■ Try it ■
In the listing below, copy out every line from the one containing "Identify the location of footer-powered: Powered" down to the one containing "coordinates (229, 196).", with both of those lines included.

Pixel coordinate grounding data:
((

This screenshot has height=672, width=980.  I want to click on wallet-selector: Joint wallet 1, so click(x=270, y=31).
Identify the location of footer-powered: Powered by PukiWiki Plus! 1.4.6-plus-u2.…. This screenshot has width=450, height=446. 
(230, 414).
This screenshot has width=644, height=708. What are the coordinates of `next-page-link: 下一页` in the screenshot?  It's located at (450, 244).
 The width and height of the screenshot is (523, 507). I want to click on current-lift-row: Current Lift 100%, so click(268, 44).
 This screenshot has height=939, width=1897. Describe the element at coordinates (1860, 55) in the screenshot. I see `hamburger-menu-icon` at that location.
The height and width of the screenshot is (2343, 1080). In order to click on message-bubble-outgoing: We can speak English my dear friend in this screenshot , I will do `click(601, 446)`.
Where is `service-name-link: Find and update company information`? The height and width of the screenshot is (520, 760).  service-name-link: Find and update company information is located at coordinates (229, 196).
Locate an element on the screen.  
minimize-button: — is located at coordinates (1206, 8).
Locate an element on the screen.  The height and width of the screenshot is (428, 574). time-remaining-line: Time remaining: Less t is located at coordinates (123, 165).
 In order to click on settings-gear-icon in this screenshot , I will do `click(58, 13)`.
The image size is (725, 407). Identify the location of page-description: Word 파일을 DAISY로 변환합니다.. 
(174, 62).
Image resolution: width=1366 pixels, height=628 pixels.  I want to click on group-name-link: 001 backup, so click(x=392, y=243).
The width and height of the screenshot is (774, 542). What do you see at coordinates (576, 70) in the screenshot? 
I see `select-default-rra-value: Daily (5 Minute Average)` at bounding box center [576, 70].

))

■ Exercise result ■
Identify the location of footer-powered: Powered by PukiWiki Plus! 1.4.6-plus-u2.…. This screenshot has width=450, height=446. 
(230, 414).
This screenshot has width=644, height=708. What are the coordinates of `next-page-link: 下一页` in the screenshot?  It's located at (450, 244).
 The width and height of the screenshot is (523, 507). I want to click on current-lift-row: Current Lift 100%, so click(268, 44).
 This screenshot has height=939, width=1897. Describe the element at coordinates (1860, 55) in the screenshot. I see `hamburger-menu-icon` at that location.
The height and width of the screenshot is (2343, 1080). In order to click on message-bubble-outgoing: We can speak English my dear friend in this screenshot , I will do `click(601, 446)`.
Where is `service-name-link: Find and update company information`? The height and width of the screenshot is (520, 760).  service-name-link: Find and update company information is located at coordinates (229, 196).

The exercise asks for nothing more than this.